- Instructions for the task: Everything in the data that follows should be given again verbatim, except the images.

- Dataset records:
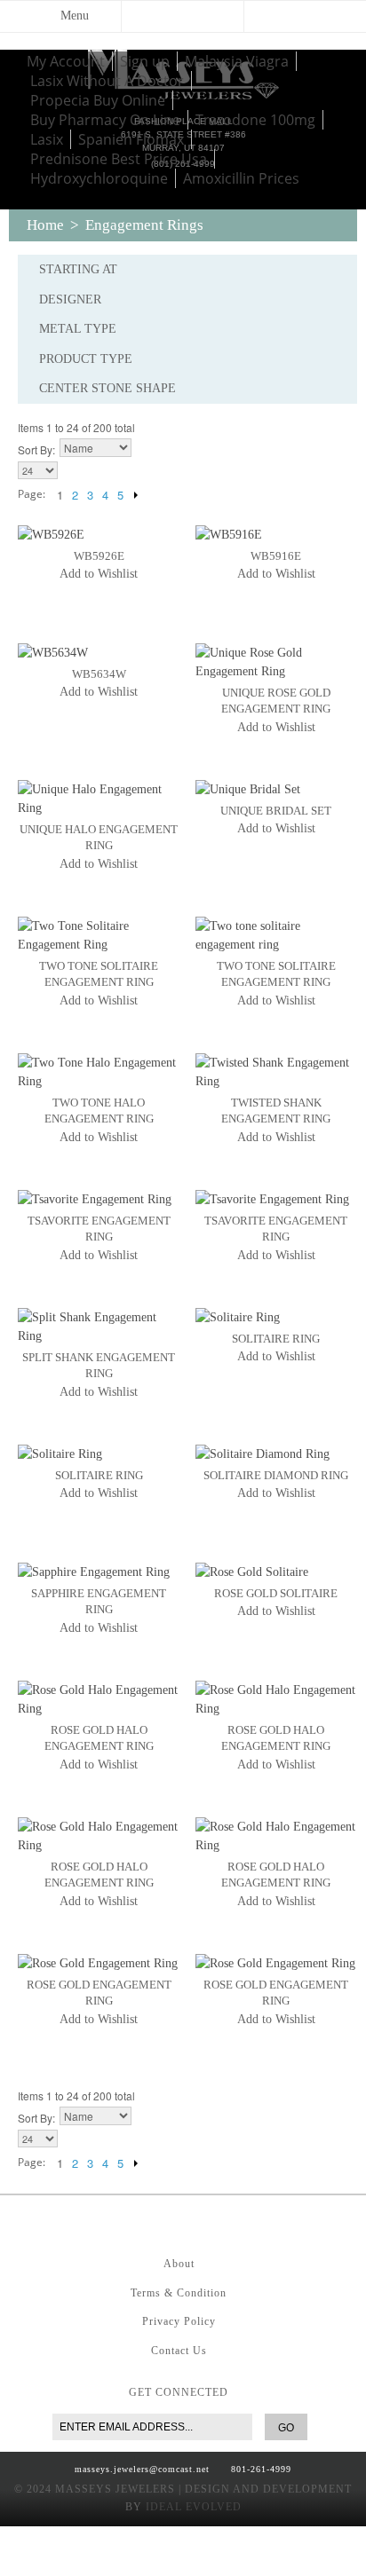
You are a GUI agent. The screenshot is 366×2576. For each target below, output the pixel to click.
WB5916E (276, 556)
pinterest (178, 2222)
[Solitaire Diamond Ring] (276, 1454)
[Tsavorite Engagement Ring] (98, 1199)
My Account (66, 61)
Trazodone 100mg (255, 120)
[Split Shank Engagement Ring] (98, 1326)
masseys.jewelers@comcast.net (142, 2469)
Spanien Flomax (131, 139)
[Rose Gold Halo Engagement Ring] (98, 1699)
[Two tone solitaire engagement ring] (276, 935)
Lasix (46, 139)
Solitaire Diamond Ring (275, 1475)
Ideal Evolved (194, 2507)
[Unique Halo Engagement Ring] (98, 798)
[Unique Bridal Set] (276, 789)
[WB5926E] (98, 534)
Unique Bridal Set (275, 810)
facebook (143, 2222)
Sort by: (36, 449)
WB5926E (99, 556)
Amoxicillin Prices (241, 178)
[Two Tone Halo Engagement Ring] (98, 1072)
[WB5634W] (98, 652)
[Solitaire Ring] (276, 1317)
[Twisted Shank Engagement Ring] (276, 1072)
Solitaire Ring (276, 1338)
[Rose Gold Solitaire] (276, 1572)
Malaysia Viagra (237, 61)
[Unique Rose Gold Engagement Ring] (276, 662)
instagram (214, 2222)
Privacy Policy (179, 2321)
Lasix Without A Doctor (107, 81)
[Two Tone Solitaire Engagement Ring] (98, 935)
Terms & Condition (179, 2293)
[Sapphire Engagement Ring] (98, 1572)
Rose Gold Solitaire (276, 1593)
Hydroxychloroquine (99, 178)
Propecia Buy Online (97, 100)
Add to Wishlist (99, 573)
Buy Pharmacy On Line (105, 120)
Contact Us (179, 2350)
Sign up (145, 61)
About (179, 2263)
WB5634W (99, 674)
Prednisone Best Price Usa (118, 159)
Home (45, 225)
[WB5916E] (276, 534)
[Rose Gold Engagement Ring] (98, 1963)
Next (135, 494)
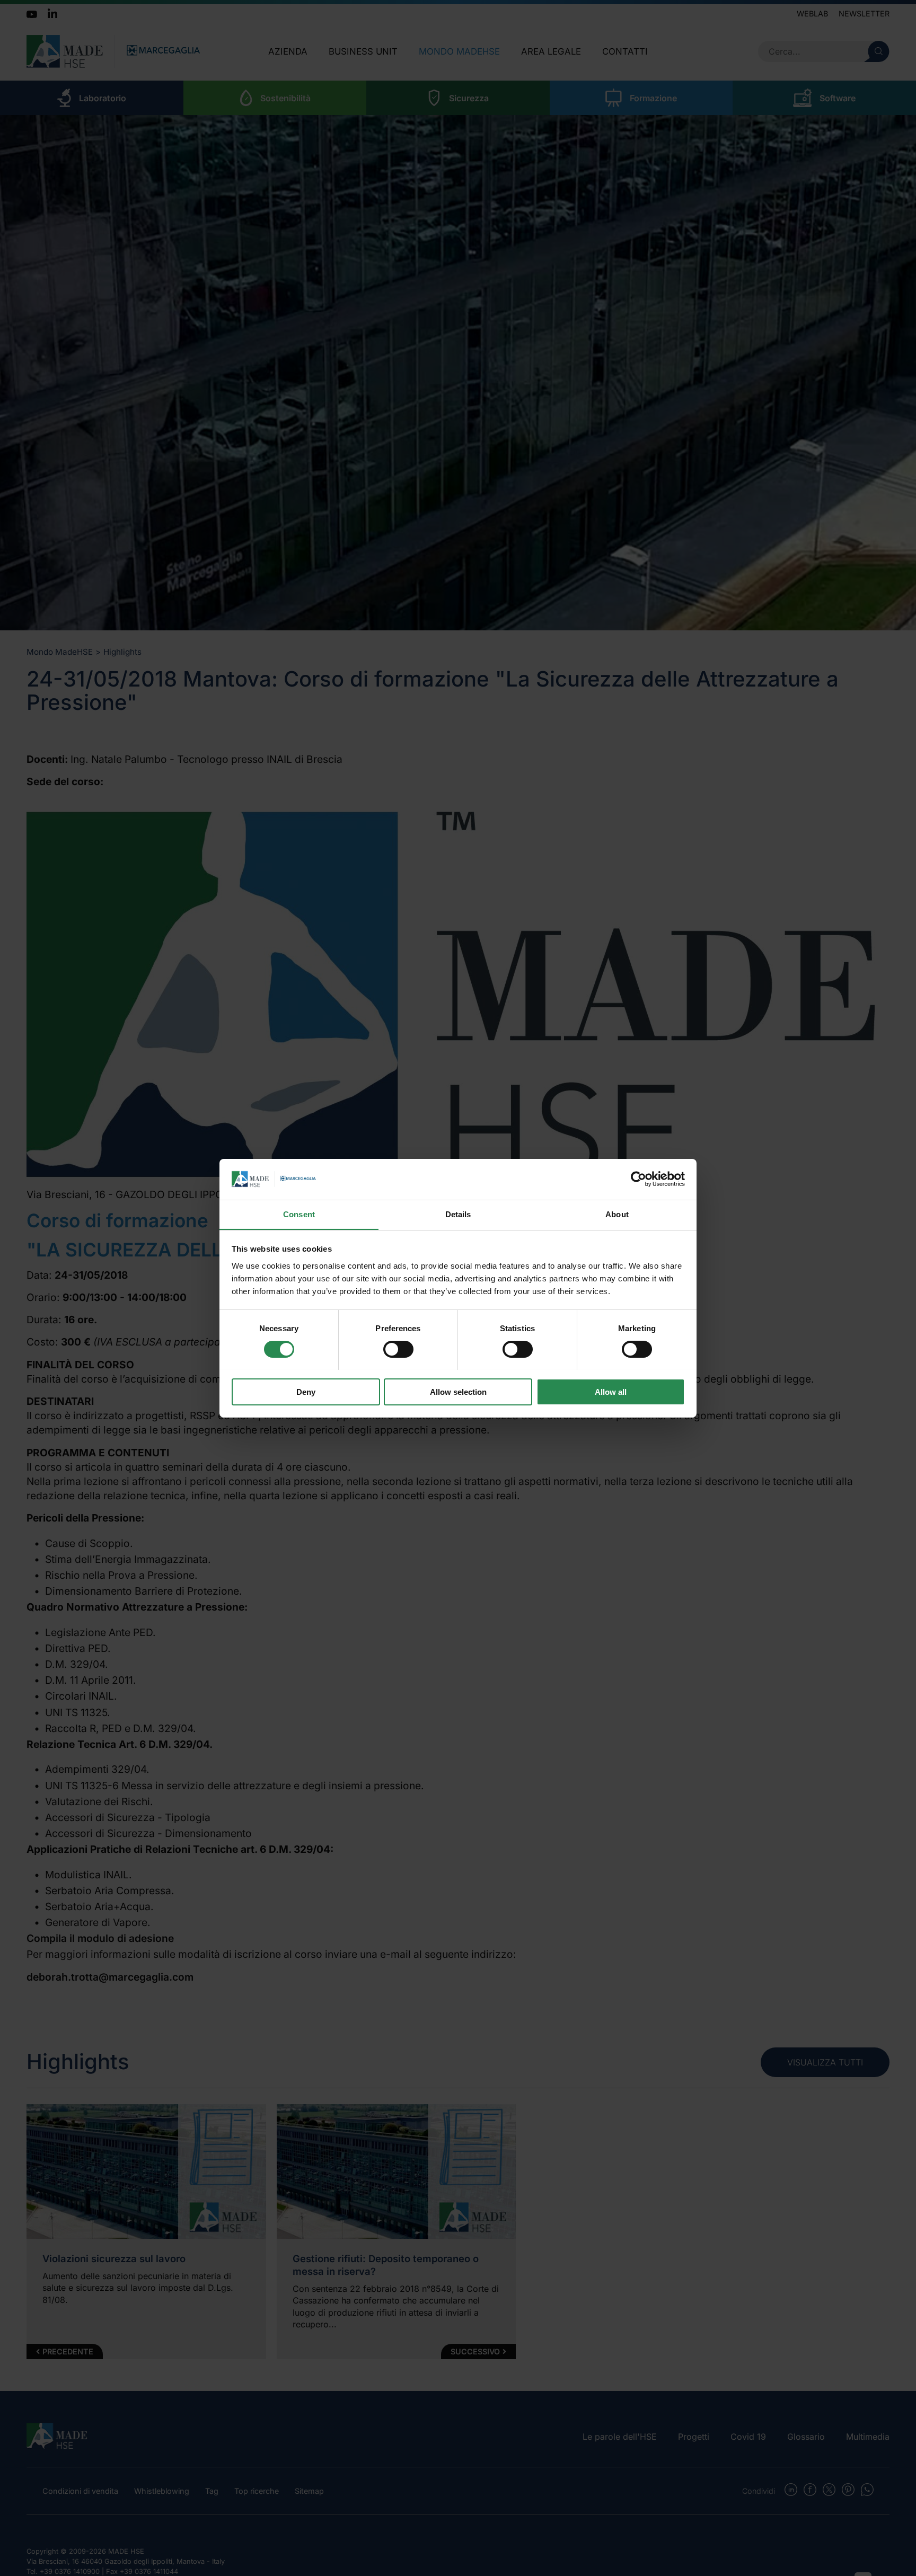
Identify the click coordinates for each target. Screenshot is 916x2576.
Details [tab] (458, 1213)
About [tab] (617, 1213)
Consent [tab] (299, 1213)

- Solution to the exercise:
You are a GUI agent. The screenshot is 366×2576. For each target below, output the pixel to click.
WB5916E (276, 556)
pinterest (178, 2222)
[Solitaire Diamond Ring] (276, 1454)
[Tsavorite Engagement Ring] (98, 1199)
My Account (66, 61)
Trazodone 100mg (255, 120)
[Split Shank Engagement Ring] (98, 1326)
masseys.jewelers@comcast.net (142, 2469)
Spanien Flomax (131, 139)
[Rose Gold Halo Engagement Ring] (98, 1699)
[Two tone solitaire engagement ring] (276, 935)
Lasix (46, 139)
Solitaire Diamond Ring (275, 1475)
Ideal Evolved (194, 2507)
[Unique Halo Engagement Ring] (98, 798)
[Unique Bridal Set] (276, 789)
[WB5926E] (98, 534)
Unique Bridal Set (275, 810)
facebook (143, 2222)
Sort by: (36, 449)
WB5926E (99, 556)
Amoxicillin Prices (241, 178)
[Two Tone Halo Engagement Ring] (98, 1072)
[WB5634W] (98, 652)
[Solitaire Ring] (276, 1317)
[Twisted Shank Engagement Ring] (276, 1072)
Solitaire Ring (276, 1338)
[Rose Gold Solitaire] (276, 1572)
Malaysia Viagra (237, 61)
[Unique Rose Gold Engagement Ring] (276, 662)
instagram (214, 2222)
Privacy Policy (179, 2321)
Lasix Without A Doctor (107, 81)
[Two Tone Solitaire Engagement Ring] (98, 935)
Terms & Condition (179, 2293)
[Sapphire Engagement Ring] (98, 1572)
Rose Gold Solitaire (276, 1593)
Hydroxychloroquine (99, 178)
Propecia Buy Online (97, 100)
Add to Wishlist (99, 573)
Buy Pharmacy On Line (105, 120)
Contact Us (179, 2350)
Sign up (145, 61)
About (179, 2263)
WB5634W (99, 674)
Prednisone Best Price Usa (118, 159)
Home (45, 225)
[WB5916E] (276, 534)
[Rose Gold Engagement Ring] (98, 1963)
Next (135, 494)
Identify the click coordinates for each target. Screenshot is 916x2576.
Details [tab] (458, 1213)
About [tab] (617, 1213)
Consent [tab] (299, 1213)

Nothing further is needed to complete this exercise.